The exercise: Render everything from the start of the records down to the line containing "Looking at the screenshot, I should 439,214." as a JSON list of strings, one string per line, leaving out blank lines.

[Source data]
start
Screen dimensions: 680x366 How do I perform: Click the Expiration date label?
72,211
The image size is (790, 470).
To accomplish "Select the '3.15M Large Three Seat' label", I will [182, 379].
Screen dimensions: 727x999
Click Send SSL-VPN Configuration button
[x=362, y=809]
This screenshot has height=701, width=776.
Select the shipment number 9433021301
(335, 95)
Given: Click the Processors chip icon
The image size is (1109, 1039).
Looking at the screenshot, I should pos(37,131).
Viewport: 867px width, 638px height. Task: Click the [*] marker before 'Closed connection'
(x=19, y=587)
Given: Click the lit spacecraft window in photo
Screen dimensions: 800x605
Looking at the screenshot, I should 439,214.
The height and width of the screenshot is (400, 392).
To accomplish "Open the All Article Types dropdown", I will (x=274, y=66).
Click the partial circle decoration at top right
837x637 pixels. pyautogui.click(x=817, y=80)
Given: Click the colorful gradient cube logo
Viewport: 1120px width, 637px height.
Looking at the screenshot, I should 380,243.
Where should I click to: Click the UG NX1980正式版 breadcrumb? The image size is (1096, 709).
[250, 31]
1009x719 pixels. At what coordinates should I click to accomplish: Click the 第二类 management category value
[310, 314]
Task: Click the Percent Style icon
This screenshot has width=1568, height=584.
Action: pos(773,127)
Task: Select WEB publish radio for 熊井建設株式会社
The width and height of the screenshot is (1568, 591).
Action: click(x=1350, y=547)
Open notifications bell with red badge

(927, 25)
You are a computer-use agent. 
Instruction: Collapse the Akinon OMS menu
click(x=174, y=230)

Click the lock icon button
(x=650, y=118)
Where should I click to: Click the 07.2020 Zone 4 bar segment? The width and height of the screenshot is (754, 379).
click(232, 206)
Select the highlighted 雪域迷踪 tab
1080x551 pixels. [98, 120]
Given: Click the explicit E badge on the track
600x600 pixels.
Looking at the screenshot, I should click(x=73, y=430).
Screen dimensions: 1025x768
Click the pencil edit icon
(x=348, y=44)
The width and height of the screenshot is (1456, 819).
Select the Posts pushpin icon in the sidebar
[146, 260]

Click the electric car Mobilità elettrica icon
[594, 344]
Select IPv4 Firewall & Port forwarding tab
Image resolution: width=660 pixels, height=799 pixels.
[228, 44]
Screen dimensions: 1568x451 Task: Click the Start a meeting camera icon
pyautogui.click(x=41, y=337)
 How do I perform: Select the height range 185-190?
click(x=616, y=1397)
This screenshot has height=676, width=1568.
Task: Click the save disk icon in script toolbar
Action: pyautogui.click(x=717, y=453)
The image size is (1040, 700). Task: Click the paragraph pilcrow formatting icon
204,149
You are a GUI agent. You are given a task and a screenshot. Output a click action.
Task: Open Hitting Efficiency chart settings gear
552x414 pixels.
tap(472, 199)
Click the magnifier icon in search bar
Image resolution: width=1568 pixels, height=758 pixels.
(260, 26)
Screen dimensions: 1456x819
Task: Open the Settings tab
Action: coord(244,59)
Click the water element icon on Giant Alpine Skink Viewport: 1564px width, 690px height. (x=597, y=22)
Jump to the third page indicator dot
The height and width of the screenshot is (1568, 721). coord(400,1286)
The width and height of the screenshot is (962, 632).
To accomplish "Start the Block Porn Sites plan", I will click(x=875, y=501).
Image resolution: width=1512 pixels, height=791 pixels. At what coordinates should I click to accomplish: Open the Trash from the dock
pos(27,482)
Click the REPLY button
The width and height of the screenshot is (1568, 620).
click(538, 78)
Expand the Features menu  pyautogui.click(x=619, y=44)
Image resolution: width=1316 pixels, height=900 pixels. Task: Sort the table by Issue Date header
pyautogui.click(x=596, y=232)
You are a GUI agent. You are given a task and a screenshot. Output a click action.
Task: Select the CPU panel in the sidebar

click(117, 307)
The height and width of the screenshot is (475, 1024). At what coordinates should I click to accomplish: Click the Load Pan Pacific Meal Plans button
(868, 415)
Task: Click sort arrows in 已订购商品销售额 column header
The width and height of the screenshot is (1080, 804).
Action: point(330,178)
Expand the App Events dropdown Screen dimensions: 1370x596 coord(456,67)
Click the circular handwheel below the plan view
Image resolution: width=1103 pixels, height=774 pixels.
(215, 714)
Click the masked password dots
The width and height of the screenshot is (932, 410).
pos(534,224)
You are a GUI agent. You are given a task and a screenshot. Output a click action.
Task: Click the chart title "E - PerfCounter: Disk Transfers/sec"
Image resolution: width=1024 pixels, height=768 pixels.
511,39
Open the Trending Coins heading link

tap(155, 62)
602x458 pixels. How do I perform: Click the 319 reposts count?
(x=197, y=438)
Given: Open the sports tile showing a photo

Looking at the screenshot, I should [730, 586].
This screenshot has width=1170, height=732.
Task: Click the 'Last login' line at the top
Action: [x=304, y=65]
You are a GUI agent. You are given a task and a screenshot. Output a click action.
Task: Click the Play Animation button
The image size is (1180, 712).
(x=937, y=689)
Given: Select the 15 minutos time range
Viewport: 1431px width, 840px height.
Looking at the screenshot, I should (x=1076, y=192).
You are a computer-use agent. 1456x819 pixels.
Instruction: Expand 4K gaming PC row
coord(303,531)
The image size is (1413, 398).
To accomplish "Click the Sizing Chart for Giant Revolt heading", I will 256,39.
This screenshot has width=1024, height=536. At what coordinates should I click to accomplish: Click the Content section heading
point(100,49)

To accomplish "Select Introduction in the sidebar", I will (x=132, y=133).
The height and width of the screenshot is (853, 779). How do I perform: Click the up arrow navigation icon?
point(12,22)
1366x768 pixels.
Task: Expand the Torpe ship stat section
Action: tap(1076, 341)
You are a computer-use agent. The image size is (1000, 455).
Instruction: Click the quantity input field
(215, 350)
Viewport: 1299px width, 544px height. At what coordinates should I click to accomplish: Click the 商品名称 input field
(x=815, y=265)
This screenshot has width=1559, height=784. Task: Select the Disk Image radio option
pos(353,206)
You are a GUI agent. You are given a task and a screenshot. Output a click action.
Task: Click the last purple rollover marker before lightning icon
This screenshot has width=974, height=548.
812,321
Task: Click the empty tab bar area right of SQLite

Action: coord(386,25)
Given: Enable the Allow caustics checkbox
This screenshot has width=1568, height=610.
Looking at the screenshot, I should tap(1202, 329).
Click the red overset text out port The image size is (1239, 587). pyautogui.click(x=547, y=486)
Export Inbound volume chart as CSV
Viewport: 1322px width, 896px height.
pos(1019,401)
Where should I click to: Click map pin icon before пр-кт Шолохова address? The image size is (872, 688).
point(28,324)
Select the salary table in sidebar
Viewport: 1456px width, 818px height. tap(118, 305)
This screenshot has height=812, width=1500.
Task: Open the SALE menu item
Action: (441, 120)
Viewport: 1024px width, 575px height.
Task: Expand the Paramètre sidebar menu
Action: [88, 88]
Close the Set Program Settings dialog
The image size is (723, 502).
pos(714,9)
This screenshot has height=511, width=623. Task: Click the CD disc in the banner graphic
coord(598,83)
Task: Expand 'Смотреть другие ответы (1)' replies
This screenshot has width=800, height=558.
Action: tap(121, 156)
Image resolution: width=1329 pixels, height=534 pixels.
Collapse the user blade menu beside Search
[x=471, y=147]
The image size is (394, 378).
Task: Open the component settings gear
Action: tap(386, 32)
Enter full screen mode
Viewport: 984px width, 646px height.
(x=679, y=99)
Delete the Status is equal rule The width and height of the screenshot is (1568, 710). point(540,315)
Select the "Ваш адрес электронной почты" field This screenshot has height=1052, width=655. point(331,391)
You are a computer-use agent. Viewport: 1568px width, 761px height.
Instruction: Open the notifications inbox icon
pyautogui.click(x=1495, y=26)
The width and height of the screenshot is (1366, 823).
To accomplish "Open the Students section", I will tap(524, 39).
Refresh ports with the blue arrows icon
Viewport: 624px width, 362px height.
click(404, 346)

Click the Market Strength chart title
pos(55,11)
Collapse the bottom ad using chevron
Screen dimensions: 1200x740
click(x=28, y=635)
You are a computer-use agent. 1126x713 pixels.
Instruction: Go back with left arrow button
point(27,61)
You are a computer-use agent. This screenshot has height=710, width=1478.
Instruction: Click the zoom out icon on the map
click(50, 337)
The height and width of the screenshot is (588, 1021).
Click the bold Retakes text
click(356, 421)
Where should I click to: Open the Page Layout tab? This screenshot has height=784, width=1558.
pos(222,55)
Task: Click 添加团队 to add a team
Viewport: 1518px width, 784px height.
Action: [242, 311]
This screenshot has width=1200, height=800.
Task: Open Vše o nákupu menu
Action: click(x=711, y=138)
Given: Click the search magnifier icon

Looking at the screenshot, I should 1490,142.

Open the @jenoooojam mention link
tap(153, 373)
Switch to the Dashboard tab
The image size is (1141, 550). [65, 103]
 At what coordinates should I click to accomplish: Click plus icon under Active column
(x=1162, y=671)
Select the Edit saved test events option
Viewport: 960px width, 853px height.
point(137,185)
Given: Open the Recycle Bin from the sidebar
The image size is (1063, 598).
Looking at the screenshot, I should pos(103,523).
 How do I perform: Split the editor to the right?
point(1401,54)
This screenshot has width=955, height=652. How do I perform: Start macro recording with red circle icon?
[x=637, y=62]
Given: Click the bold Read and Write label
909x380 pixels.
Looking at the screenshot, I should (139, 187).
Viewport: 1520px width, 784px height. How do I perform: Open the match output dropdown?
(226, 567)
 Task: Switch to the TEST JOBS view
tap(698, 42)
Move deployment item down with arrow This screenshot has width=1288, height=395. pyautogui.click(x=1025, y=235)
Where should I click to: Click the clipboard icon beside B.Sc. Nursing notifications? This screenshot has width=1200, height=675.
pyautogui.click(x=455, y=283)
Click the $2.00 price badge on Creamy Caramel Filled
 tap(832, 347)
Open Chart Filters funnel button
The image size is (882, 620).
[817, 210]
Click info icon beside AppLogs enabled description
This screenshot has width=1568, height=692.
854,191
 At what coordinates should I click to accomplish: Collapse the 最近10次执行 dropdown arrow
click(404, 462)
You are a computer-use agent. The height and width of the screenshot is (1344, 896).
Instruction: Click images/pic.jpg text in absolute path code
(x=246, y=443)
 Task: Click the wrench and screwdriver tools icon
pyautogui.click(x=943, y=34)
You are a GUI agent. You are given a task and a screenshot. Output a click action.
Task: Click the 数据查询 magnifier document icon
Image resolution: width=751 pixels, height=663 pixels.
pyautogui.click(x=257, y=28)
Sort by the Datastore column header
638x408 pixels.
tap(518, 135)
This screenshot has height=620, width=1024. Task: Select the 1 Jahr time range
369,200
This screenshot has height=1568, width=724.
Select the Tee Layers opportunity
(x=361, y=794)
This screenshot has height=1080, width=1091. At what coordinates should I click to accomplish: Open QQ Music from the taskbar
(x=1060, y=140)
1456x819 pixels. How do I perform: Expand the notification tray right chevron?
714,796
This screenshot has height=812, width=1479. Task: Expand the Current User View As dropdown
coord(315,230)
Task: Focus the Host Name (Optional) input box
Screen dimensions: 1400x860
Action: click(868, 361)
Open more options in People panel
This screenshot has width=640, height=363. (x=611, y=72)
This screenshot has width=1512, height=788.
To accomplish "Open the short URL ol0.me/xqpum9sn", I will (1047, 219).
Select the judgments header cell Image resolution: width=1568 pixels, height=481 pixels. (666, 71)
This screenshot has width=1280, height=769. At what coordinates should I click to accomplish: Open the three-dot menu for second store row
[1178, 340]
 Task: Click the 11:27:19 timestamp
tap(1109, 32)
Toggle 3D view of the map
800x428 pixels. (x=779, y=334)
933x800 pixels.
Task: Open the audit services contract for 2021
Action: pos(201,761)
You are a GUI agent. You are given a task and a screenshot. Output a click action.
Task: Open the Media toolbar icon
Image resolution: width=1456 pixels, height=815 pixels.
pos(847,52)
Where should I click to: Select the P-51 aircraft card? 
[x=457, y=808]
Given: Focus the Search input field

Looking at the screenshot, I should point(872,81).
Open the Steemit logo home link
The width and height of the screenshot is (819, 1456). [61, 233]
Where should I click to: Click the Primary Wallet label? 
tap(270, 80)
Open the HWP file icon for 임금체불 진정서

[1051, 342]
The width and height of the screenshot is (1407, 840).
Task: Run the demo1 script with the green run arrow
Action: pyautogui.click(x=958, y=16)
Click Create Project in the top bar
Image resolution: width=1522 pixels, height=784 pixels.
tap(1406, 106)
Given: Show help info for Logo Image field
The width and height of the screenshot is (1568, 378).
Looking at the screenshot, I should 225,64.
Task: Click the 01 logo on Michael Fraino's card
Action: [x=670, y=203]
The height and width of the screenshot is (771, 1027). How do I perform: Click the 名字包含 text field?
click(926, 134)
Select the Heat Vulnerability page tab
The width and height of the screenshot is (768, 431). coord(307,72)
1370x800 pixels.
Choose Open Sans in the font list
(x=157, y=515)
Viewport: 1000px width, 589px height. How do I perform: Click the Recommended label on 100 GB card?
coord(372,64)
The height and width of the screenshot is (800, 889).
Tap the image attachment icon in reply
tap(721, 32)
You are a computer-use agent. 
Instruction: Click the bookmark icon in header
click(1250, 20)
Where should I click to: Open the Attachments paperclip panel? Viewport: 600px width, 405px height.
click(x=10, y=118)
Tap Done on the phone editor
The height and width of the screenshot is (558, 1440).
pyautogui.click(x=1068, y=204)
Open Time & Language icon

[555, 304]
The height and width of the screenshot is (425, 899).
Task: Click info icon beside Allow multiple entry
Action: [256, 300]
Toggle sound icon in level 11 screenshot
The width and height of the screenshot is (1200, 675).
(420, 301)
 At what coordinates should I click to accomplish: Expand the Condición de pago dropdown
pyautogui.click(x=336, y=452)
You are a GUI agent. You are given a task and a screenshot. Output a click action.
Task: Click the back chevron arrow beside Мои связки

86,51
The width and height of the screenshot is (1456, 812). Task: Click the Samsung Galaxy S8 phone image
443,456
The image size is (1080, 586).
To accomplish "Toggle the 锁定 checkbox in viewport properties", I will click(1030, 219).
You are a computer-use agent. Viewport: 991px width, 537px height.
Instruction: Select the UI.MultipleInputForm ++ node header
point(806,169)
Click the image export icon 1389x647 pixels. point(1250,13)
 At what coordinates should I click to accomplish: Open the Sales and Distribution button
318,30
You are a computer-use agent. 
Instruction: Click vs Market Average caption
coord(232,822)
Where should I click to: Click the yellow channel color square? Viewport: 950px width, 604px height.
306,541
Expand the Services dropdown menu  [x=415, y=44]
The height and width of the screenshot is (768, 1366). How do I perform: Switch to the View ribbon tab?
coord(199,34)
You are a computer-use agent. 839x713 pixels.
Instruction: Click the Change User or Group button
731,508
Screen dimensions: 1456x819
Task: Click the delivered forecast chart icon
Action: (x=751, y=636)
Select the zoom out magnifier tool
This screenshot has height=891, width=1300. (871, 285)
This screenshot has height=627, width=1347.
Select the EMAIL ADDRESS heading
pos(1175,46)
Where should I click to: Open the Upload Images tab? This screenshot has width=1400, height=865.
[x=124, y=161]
end
Written reply:
[
  "Screen dimensions: 680x366 How do I perform: Click the Expiration date label?",
  "72,211",
  "The image size is (790, 470).",
  "To accomplish \"Select the '3.15M Large Three Seat' label\", I will [182, 379].",
  "Screen dimensions: 727x999",
  "Click Send SSL-VPN Configuration button",
  "[x=362, y=809]",
  "This screenshot has height=701, width=776.",
  "Select the shipment number 9433021301",
  "(335, 95)",
  "Given: Click the Processors chip icon",
  "The image size is (1109, 1039).",
  "Looking at the screenshot, I should pos(37,131).",
  "Viewport: 867px width, 638px height. Task: Click the [*] marker before 'Closed connection'",
  "(x=19, y=587)",
  "Given: Click the lit spacecraft window in photo",
  "Screen dimensions: 800x605",
  "Looking at the screenshot, I should 439,214."
]